**Request**
Return, unchanged, the lines running from the start of the records up to and including the line that contains "Looking at the image, I should click on (2285, 967).".

Collection entries
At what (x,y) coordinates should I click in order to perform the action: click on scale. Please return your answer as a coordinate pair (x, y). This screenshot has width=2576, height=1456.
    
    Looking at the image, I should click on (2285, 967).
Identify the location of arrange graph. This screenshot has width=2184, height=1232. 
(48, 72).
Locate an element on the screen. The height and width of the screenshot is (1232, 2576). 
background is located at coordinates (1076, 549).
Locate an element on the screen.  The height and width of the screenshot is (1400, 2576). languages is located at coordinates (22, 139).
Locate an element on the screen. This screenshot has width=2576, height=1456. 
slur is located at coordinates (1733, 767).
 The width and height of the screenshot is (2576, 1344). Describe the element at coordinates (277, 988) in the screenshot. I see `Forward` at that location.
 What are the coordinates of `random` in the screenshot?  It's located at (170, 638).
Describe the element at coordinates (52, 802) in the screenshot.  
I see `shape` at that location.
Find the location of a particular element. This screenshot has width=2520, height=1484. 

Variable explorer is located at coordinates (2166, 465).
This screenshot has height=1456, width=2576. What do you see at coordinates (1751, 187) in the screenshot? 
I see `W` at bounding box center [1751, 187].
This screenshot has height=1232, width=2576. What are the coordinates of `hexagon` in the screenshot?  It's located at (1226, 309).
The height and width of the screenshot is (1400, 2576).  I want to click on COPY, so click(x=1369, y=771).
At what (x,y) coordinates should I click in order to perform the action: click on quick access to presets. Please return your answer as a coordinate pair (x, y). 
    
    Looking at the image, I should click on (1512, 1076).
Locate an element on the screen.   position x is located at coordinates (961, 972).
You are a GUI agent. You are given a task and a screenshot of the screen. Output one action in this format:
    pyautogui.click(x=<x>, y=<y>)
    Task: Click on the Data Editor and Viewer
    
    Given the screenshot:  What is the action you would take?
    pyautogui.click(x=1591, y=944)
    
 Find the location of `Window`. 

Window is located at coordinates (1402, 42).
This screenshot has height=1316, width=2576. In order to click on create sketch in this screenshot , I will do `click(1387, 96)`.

**Solution for this exercise**
At what (x,y) coordinates should I click in order to perform the action: click on scale. Please return your answer as a coordinate pair (x, y). This screenshot has width=2576, height=1456.
    
    Looking at the image, I should click on (2285, 967).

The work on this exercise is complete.